Veroorzaakt dit project een significante aantasting van de essentiële verbindingen tussen natuurgebieden? In het plangebied ligt een ecologische verbindingszone. Voor deze zone bestaat geen uitgewerkt model met doelsoorten of inrichtingsbeelden. Voor het voorkomen van verstoring van de ecologische verbindingszone verwijzen we naar hetgeen vermeld onder A3. D2. De aanwezigheid van essentiële verbindingen (foerageer- en migratieroutes, corridors, e.d.) Toetsingscriterium: Door een ingreep wordt een verbinding ernstig belemmerd dan wel kan niet meer gerealiseerd worden.
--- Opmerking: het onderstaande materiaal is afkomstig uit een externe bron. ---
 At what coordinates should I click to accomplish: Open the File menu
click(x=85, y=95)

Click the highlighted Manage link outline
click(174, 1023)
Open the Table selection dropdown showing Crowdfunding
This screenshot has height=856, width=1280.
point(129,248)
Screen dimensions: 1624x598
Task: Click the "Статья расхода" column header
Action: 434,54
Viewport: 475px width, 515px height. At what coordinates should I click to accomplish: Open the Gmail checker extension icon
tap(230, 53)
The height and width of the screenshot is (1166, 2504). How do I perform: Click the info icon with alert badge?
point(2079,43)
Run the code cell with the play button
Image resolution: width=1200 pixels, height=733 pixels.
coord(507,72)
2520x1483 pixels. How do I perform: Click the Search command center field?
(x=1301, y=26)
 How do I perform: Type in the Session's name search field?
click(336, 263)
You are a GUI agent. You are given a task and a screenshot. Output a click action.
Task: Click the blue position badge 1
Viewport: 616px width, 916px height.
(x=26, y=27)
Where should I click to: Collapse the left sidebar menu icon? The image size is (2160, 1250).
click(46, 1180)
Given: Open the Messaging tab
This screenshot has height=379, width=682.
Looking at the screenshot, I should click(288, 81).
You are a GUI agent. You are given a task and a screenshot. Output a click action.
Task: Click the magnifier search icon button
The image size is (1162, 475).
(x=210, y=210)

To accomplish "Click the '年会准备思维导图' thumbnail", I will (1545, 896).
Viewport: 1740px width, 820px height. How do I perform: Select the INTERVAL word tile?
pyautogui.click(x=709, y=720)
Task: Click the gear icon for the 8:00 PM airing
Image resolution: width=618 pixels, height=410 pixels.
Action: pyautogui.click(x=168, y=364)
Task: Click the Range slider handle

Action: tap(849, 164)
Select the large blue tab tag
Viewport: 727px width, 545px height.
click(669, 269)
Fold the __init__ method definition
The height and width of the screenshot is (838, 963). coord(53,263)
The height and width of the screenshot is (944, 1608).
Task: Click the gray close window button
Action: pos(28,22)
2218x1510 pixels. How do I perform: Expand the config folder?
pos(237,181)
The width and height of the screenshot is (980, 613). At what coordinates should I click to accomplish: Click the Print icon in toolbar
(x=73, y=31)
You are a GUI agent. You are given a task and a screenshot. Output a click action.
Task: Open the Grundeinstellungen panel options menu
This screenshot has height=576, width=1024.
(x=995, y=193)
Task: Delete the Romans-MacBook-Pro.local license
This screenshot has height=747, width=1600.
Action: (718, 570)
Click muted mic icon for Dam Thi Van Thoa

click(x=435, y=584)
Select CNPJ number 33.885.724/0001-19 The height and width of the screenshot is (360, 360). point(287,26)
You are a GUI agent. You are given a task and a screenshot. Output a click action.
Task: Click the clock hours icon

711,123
Dit zijn verbindingen/routes, die binnen kerngebieden van de EHS liggen of aan de rand daarvan. Dieren gebruiken ze om van rust- naar foerageer plaats te komen en onder meer seizoensmigratie. Te denken valt aan bijvoorbeeld wildwissels of bomenlanen voor vleermuizen. Bronnen kunnen zijn de provinciale EcoDataBank (aan te vragen via
[email protected]) en het Natuurloket. Aanvullend onderzoek is nodig, afhankelijk van situatie en voorkomen van soorten in de buurt. Veroorzaakt dit project een significante aantasting van de verbinding in of aan de rand van kerngebieden? Een belangrijke verbinding die in het plangebied aanwezig is, is de overgang tussen de rivierarm en de ruigte- en moeraszone. De locatie waar de woonschepen bestemd zijn bevindt zich buiten deze overgangszone. Ter hoogte van de ruigte- en moersaszone worden geen woonschepen bestemd. Significante aantasting van verbindingen in of aan de rand van kerngebieden is niet aan de orde.